Bug Bounty Hunting — Complete Guide (Part-93)

The Downlink HTTP request header is an experimental Client Hint that tells the server the approximate bandwidth (in Mbps) of the user’s internet connection. Servers can use this information to optimize content delivery, for example, by sending smaller images or lower-quality video to users on slower connections.

Because Downlink could be used for fingerprinting, the reported values are intentionally rounded to the nearest 0.25 Mbps. Before a browser sends the Downlink header, the server must first opt-in by sending the Accept-CH response header with Downlink included. This signals to the browser that the server wants to receive this information.

After opting in, the server might receive a Downlink header in subsequent requests, such as Downlink: 1.7 (meaning approximately 1.7 Mbps).

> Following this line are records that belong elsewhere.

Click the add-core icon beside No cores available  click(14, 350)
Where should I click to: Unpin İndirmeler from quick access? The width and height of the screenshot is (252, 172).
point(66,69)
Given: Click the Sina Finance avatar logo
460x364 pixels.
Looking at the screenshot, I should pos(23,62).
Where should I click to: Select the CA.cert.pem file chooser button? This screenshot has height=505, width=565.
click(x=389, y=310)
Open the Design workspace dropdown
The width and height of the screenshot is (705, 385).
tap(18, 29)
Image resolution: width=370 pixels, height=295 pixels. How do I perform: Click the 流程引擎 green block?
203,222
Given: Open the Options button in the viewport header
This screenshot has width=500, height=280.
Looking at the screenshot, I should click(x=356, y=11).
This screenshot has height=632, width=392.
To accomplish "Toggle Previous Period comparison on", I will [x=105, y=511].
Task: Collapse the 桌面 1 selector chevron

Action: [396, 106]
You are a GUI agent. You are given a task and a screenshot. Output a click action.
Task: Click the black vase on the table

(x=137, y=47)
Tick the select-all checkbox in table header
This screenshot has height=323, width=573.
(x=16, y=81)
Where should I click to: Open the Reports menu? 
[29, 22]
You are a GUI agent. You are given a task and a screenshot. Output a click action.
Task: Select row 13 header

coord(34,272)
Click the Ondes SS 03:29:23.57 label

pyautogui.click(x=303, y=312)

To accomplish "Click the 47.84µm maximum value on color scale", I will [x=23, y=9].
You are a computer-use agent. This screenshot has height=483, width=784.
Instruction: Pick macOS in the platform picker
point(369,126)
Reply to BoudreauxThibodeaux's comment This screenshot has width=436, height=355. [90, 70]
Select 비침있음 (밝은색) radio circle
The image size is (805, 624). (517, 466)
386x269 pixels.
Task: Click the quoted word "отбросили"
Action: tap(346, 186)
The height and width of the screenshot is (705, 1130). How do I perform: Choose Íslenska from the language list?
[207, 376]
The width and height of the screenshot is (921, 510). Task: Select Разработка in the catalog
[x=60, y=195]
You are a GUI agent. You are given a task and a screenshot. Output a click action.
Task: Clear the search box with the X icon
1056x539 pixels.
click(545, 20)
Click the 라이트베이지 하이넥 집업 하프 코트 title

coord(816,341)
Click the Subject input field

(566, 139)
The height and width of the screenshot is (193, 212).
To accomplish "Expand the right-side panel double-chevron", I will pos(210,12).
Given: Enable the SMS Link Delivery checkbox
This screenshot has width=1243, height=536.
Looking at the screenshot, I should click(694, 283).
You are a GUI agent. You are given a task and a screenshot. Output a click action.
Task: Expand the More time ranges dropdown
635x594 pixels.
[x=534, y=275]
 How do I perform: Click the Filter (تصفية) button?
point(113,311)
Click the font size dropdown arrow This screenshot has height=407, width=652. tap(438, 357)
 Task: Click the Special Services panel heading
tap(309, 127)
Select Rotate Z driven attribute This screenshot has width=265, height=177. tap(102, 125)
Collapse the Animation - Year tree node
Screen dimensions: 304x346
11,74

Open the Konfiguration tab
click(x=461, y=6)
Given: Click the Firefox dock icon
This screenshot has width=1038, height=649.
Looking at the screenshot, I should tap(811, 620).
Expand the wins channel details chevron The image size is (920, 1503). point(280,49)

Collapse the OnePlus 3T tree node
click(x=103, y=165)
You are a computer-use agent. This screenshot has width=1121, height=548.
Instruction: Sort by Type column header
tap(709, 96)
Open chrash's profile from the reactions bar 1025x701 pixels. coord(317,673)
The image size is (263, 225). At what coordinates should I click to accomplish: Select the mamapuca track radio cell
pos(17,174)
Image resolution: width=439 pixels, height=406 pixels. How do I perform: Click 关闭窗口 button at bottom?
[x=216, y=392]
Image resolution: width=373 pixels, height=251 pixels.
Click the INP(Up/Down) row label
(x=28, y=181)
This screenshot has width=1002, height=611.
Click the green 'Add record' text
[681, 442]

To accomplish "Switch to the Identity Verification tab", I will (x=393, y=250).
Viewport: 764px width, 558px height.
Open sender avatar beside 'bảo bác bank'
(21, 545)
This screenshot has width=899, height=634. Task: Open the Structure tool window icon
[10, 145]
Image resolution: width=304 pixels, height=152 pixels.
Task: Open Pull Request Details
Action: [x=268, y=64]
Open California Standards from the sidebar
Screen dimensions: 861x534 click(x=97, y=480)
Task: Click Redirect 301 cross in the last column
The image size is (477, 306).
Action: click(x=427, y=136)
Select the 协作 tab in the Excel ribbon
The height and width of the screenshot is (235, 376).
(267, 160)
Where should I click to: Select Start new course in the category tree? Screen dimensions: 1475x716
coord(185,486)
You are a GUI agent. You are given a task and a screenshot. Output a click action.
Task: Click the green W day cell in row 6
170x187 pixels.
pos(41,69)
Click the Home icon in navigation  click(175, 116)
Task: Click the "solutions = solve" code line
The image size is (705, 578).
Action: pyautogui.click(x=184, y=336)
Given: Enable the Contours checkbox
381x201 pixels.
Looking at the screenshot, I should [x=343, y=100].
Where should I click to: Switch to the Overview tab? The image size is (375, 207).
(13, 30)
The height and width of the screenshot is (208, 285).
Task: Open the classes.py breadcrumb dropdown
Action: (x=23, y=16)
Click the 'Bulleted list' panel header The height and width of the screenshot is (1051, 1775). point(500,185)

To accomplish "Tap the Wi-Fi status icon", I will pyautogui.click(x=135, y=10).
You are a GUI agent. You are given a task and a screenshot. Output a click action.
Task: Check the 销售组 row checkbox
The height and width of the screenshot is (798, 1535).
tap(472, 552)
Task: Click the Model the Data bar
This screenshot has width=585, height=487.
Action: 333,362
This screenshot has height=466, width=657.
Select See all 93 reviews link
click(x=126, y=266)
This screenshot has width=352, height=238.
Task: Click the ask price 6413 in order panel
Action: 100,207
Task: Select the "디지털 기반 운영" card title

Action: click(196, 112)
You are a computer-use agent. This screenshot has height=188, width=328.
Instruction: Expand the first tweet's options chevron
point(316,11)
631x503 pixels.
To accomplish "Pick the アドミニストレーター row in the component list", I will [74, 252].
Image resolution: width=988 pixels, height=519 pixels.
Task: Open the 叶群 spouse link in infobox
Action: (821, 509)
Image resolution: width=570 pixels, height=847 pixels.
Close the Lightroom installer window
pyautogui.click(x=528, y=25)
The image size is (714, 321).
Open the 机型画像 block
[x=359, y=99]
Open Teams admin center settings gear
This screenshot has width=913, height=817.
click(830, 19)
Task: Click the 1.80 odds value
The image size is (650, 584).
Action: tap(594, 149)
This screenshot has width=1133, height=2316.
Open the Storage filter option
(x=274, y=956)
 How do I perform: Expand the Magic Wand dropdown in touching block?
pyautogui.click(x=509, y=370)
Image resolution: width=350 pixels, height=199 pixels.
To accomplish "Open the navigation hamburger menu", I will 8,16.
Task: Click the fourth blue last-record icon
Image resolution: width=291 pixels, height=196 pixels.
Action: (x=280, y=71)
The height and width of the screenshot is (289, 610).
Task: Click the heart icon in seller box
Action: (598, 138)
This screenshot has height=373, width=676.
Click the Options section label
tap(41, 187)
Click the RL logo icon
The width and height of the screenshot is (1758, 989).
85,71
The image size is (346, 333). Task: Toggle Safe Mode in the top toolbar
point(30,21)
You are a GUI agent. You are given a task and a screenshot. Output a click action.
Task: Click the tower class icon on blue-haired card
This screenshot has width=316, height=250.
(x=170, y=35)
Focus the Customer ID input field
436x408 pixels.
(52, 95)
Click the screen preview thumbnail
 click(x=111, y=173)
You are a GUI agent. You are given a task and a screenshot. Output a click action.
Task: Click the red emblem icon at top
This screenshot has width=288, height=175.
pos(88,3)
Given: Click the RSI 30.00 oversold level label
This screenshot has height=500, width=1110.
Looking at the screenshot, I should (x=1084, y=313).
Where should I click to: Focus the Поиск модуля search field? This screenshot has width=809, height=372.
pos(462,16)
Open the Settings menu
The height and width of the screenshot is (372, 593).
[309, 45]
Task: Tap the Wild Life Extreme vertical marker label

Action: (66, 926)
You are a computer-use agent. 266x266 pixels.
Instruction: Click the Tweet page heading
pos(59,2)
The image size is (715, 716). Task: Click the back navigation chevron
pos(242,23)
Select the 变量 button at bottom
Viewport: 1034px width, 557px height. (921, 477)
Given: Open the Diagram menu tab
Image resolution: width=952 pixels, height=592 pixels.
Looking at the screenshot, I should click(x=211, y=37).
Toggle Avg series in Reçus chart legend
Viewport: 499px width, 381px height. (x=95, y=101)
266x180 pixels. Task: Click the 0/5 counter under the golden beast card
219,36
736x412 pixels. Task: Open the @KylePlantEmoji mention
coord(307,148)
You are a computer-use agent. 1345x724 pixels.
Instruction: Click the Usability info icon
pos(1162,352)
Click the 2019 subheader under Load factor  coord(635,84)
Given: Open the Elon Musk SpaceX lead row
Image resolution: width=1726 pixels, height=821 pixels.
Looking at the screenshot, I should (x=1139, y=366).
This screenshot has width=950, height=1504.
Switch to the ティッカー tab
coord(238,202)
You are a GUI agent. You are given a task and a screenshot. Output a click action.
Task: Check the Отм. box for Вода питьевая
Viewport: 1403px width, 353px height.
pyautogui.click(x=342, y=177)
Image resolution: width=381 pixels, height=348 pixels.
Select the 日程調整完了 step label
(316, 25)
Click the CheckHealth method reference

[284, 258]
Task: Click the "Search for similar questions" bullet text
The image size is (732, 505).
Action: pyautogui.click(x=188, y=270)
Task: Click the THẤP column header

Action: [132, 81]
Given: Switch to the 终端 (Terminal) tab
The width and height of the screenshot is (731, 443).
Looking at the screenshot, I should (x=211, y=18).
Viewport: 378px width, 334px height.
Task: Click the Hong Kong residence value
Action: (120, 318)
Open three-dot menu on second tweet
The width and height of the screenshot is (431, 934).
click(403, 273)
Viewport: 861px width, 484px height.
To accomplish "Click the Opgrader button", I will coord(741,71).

While the Vary header is often used to tell caches that responses might differ based on a given header, it’s generally recommended not to include Downlink in the Vary header. This is because the downlink speed can change frequently, making resources effectively uncacheable if Downlink is included in Vary.

Currently, browser support for the Downlink header is limited and considered experimental. You should check the browser compatibility table before using it in a production environment.

The DPR (Device Pixel Ratio) HTTP request header was a Client Hint used to tell the server the ratio between physical pixels and CSS pixels on the user’s device. This information was helpful for serving appropriately sized images, similar to how the srcset attribute with x descriptors works in HTML.

Important: The DPR header is now deprecated and non-standard. It has been removed from the Client Hints specification. You should not use it in new projects. The recommended replacement is Sec-CH-DPR (Responsive Image Client Hints).

If a server did use the DPR header (in older implementations), it needed to first opt-in by sending the Accept-CH response header with DPR. Then, the client might send the DPR header (e.g., DPR: 2.0). If the request was for an image, the server had to respond with the Content-DPR header, especially if it differed from the client’s DPR value. The client was then expected to use the Content-DPR value for layout.

Because the server response could vary based on the DPR value, the Vary header should also have included DPR for proper caching.

Although some browsers might still support the DPR header for compatibility reasons, it’s crucial to migrate to the newer Sec-CH-DPR if you need this functionality. Avoid using DPR in any new code.